# Page text:
Steeh’s decision is one of two rejecting constitutional challenges to the legislative package intended to create almost universal healthcare coverage in part by compelling people over age 18 to obtain minimal coverage or pay a tax penalty.

The Virginia cases are scheduled to be heard during the May 10-13 argument session. Virginia Attorney General Ken Cuccinelli has asked the U.S. Supreme Court to take the Virginia case before it can be heard by the appeals court.

The law center’s request for an expedited argument was unopposed by the U.S. Justice Department.

“This essentially puts us on the same track — timing wise — with the Virginia case,” Yerushalmi said.

While U.S. District Judge Norman Moon in Lynchburg, Va., upheld the measure on Nov. 30, two other U.S. judges, Henry Hudson in Richmond, Va., and Roger Vinson in Pensacola, Fla., found the individual mandate portion of the act exceeded the legislative powers of Congress.

Hudson struck down that part of the law, allowing the remainder of it to stand. Vinson ruled that the mandate was essential to the legislative scheme, and ruled the entire act was thus void.

The government, which sought the expedited review in Virginia, also has said it will appeal Vinson’s ruling.

The case is Thomas More Law Center v. Obama, 10-2388, U.S. Court of Appeals for the Sixth Circuit (Cincinnati).

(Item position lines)
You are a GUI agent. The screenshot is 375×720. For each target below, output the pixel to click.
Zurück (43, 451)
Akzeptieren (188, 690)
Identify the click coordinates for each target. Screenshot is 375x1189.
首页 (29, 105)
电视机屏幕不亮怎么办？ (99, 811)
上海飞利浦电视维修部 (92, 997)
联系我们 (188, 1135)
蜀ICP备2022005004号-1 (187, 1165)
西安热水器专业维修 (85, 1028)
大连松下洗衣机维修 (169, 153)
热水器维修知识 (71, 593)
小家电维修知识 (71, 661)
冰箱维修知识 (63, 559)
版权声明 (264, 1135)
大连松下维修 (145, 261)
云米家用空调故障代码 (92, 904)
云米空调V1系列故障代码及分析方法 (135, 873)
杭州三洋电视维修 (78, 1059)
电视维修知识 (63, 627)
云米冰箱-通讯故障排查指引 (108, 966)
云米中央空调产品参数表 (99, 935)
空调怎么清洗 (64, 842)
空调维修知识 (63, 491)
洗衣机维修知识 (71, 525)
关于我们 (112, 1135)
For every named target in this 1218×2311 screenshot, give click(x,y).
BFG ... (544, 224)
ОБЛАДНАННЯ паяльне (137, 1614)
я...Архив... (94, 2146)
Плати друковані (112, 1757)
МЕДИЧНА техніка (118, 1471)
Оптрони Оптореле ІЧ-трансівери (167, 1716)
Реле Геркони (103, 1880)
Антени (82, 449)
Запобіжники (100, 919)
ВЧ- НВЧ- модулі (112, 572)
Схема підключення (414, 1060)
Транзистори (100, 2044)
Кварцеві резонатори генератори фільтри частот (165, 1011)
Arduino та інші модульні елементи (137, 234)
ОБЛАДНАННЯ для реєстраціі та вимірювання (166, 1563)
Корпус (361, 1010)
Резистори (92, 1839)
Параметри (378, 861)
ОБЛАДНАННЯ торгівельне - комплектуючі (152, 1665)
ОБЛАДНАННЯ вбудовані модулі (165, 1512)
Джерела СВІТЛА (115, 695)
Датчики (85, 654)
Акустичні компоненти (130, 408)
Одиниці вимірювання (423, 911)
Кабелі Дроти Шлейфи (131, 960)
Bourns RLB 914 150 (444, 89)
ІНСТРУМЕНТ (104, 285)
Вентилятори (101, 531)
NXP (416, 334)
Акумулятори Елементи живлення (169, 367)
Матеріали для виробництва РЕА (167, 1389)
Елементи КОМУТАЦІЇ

# What the task asks:
Answer these questions from the health care law excerpt:
(a) During which argument session are the Virginia cases scheduled to be heard?
(b) What did Judge Henry Hudson do with the individual mandate portion of the law?
(c) In which court is Thomas More Law Center v. Obama being heard?

# Written answer:
(a) The May 10-13 argument session.
(b) He struck down that part of the law and allowed the rest of it to stand.
(c) The U.S. Court of Appeals for the Sixth Circuit (Cincinnati).